WHAT IS NEEDED
Transcribe the lines exactly, beginning with the one that contains "Screen dimensions: 1927x687" and ending with the final line of the records. Do not transcribe pictures.

Collected data:
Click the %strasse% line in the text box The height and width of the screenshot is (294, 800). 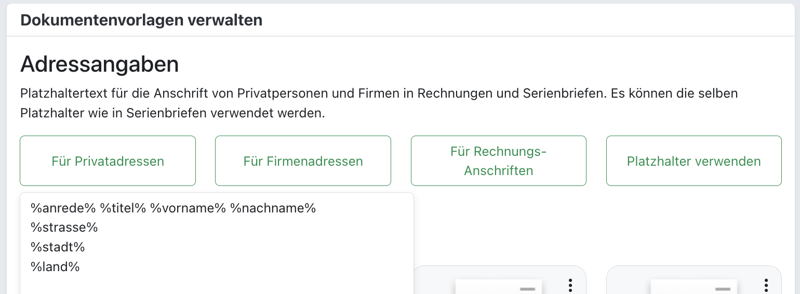coord(64,228)
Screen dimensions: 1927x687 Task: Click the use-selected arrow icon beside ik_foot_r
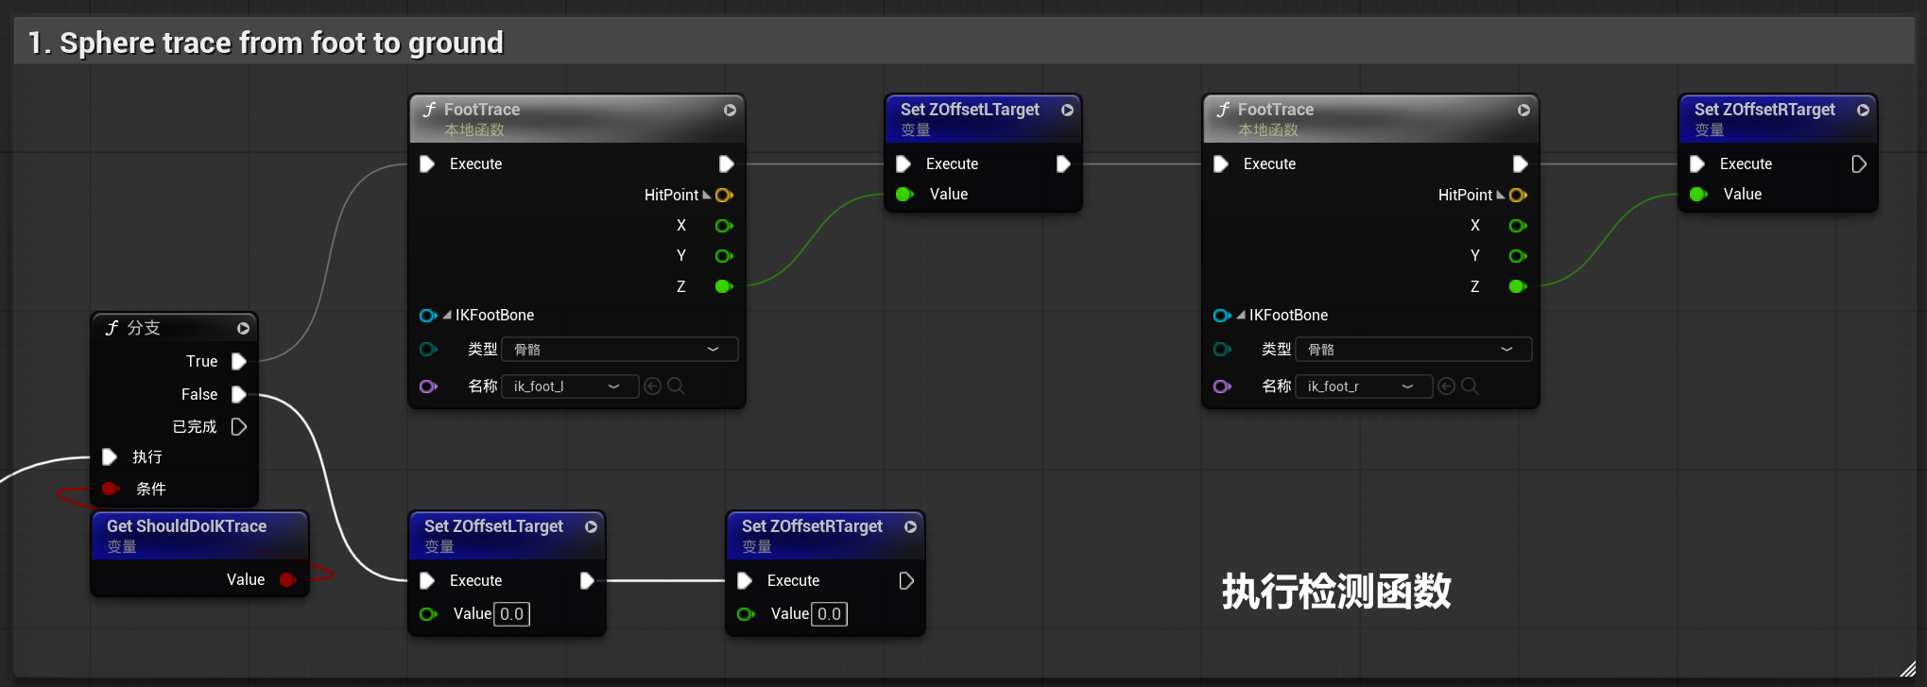pos(1446,386)
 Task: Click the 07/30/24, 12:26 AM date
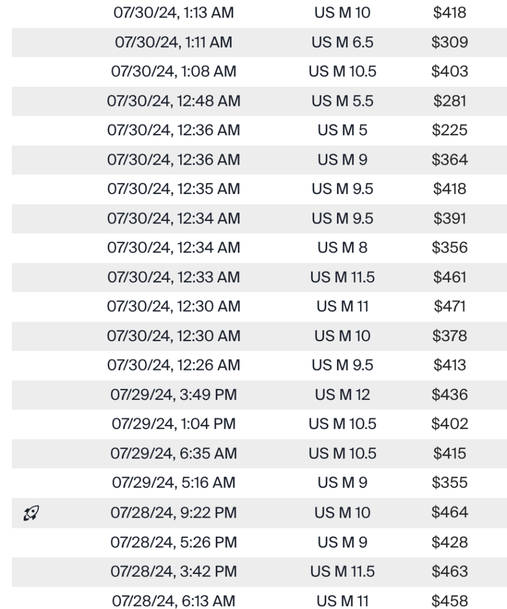coord(174,365)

SOLUTION
Screen dimensions: 1927x687 Task: Click the use-selected arrow icon beside ik_foot_r
pos(1446,386)
 Task: Click the 07/30/24, 12:26 AM date
coord(174,365)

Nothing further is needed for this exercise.